2025-05-06 Statusmeeting

2025-05-06 Statusmeeting

Agenda for the joint NetarchiveSuite teleconference 2025-05-06, 13:00-14:00.

Participants

  • BNF:  Sara, Haja

  • ONB: Andreas, Antares

  • KB/DK - Copenhagen: Anders, Thomas, Stephen, Tue

  • KB/DK - Aarhus: Colin

  • BNE: José, Miguel, Eva

  • KB/Sweden: Peter, Pär

Update on NAS latest tests and developments

Proposal from Colin to get NAS development back on course.

 

Status of the production sites

Netarkivet

  • 2nd Broadcrawl 2025- step 2 just started

  • Data delivery of all text from the archive +some metadata for research project finished. 32 TB compressed.

    • Now WARC-files with context is wanted.

      • Is context important?

      • How to filter/ingest from WARC (or current CSV)

  • “Mere vand i systemet/More water in the system” climatechange debate-project

    • Closing up

    • Webrecorder actively working on Facebook-behaviour (expand comments, view reels/content etc.). Logged in.

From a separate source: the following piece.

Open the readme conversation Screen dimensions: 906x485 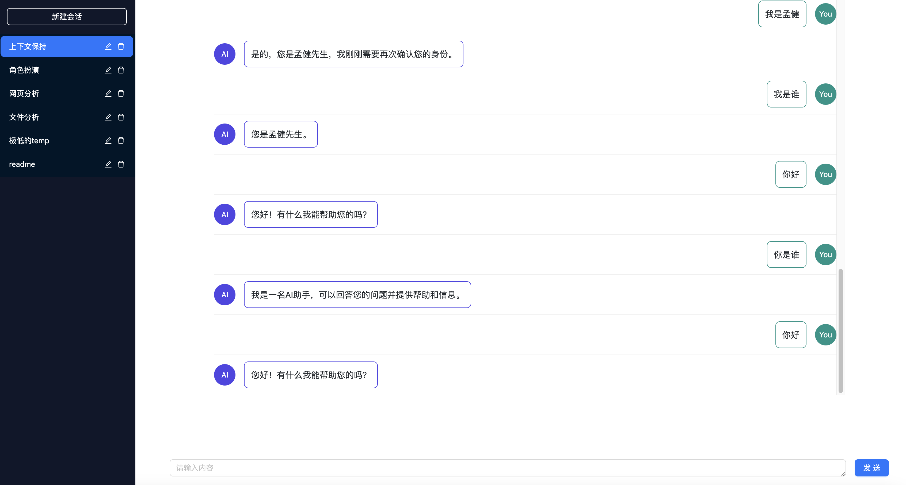tap(22, 164)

    • ANKM crawled 50K+ pages and 300 GB in 4 hours active work (1-2 days crawling with max capacity

  • Browsertrix

    • Respurposed hardware

    • Testing

    • Scaling

  • pywb

    • Will be looked at in the coming weeks/months

  • Outreach and more

 

BnF

At the beginning of April, we launched our annual selective harvest. Around 10 000 selections divided into 21 jobs are crawled during 6 weeks with 3 budget parameters (from 50 000 to 150 000 URL per domain).
The budget should reach between 25 and 30 TB.

We're just about to finish our tests concerning our Podcast harvest. We should launch it in May.

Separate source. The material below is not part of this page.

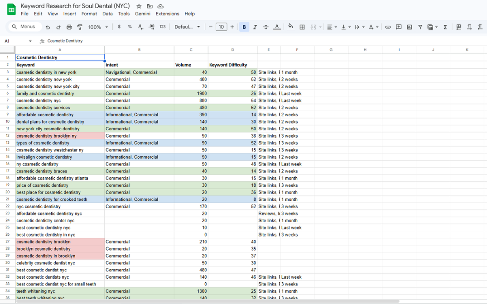Toggle bold formatting
Screen dimensions: 487x304
244,27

Following the virtual guided tour "The Environment on the Web" published in December 2024, we created an illustrated PDF booklet of this tour. Permissions were requested from the website creators, and around thirty illustrations were included in the document. You can discover it here : https://multimedia-ext.bnf.fr/pdf/PARCOURS_GUIDE_environnement.pdf

ONB

 

BNE

Last week, a major blackout affected all of Spain, Portugal, Andorra and southern France. We experienced 12 hours without electricity or internet access. The following day, we created a new event collection dedicated to the blackout, compiling national and international news, its consequences, and more. Currently, the collection includes over 200 seeds, with contributions from different regional web curators.

One of our goals for this year is to begin podcast crawling. We're starting to test the harvesting of metadata and MP3 files by RSS feeds using NAS. Our initial focus will be a selection of 100 podcast titles produced by different departments of the BNE.

We have an important group of websites that when we want to crawl them we get a strange error. First it returns a -404 error after asking for the robot.txt and it immediately gives a -2 error.  We have been able to fix some of them with a trap to avoid the robot.txt. We have other -2 errors for which we have no solution.

KB-Sweden

 

Next meetings

  • June 3rd

  • July 8th

  • September 2nd

  • October 7th

  • November 4th

  • December 2nd

  • January 6th 2026

Any other business?